Novel Gemini-vitamin D3 analog inhibits tumor cell growth and modulates the Akt/mTOR signaling pathway

We have shown previously that 1alpha, 25-dihydroxy-21-(3-hydroxy-3-methylbutyl)vitamin D3 (Gemini) compounds, which have two side chains attached to carbon-20, had increased anti-tumor activities against breast, prostate and leukemia cell lines in comparison to 1,25(OH)2 vitamin D3. This prompted us to synthesize additional Gemini compounds with further modifications and evaluate their anticancer effects.
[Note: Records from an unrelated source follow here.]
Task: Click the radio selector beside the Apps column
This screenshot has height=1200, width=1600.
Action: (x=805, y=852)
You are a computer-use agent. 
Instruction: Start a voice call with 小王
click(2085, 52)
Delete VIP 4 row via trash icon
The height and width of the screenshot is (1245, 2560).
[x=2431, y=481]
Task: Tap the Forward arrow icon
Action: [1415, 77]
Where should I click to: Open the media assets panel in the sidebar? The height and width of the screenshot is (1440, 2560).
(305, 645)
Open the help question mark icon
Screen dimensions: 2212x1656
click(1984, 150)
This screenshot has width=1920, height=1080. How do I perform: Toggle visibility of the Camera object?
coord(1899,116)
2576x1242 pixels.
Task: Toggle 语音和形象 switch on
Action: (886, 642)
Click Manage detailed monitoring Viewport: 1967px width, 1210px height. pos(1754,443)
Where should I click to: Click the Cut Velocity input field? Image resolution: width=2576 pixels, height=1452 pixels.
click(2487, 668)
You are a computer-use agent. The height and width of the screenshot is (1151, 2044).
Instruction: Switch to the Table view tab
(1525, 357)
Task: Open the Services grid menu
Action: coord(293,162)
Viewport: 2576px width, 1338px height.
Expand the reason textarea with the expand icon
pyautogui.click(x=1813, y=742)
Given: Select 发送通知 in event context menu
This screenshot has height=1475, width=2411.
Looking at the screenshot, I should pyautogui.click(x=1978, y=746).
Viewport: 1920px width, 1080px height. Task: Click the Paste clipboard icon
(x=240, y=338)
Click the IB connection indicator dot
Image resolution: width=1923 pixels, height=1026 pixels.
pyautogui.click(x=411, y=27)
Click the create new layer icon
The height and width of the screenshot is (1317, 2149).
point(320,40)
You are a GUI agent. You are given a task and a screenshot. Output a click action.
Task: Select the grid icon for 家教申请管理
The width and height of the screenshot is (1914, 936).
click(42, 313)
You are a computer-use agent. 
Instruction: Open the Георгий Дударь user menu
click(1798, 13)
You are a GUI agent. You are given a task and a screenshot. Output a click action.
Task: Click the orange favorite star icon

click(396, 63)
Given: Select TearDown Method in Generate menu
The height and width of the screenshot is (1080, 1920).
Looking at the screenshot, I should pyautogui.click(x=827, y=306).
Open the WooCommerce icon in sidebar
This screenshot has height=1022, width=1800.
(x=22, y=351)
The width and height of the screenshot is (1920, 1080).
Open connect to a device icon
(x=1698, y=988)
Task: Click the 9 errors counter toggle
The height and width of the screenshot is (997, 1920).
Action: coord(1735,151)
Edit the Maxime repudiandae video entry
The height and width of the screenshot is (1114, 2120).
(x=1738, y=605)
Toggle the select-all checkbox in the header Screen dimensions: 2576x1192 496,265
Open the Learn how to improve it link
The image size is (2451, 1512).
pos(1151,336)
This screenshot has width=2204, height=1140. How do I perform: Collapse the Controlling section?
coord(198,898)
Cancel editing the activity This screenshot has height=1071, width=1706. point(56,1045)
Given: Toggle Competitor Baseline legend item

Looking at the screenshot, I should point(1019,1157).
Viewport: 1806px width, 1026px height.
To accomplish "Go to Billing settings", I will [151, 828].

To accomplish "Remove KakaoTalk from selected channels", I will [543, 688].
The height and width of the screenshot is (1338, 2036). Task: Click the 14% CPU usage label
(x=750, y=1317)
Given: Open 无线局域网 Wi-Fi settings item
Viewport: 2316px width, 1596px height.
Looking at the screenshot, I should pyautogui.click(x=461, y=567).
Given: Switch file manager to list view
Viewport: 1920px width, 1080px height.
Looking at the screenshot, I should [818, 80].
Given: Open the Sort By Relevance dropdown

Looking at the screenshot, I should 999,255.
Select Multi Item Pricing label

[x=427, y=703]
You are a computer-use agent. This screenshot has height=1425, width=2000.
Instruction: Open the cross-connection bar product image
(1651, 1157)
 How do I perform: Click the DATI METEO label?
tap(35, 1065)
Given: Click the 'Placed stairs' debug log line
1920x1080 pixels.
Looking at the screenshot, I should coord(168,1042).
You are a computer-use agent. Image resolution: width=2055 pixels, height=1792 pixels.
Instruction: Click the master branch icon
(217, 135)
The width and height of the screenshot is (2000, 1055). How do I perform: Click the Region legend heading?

Most effective in this series was 1,25-dihydroxy-20S-21(3-hydroxy-3-methyl-butyl)-23-yne-26,27-hexafluoro-vitamin D3 [Gemini-23-yne-26,27-hexafluoro-D3]. This analog was approximately 10-fold more potent than previously characterized Gemini compounds in inhibiting the clonal growth of HL-60, MCF-7 and LNCaP cell lines. Also in MCF-7 cells, Gemini-23-yne-26,27-hexafluoro-D3 caused dephosphorylation of the oncogenic kinase, Akt, resulting in dephosphorylation of the Akt target proteins, Forkhead transcription factor and mammalian target of rapamycin (mTOR). Downstream effectors of mTOR were also inhibited by the analog as demonstrated by decreased phosphorylation of both S6 kinase, and the translation inhibitor, 4E-BP1. The mTOR pathway regulates mRNA translation; exposure of MCF-7 cells to Gemini-23-yne-26,27-hexafluoro-D3 decreased their rate of protein synthesis and increased the association of 4EBP-1 with the translation initiation factor, eIF4E. Inhibtion of the Akt–mTOR pathway represents a novel mechanism by which vitamin D3 analogs may modulate the expression and activity of proteins involved in cancer cell proliferation.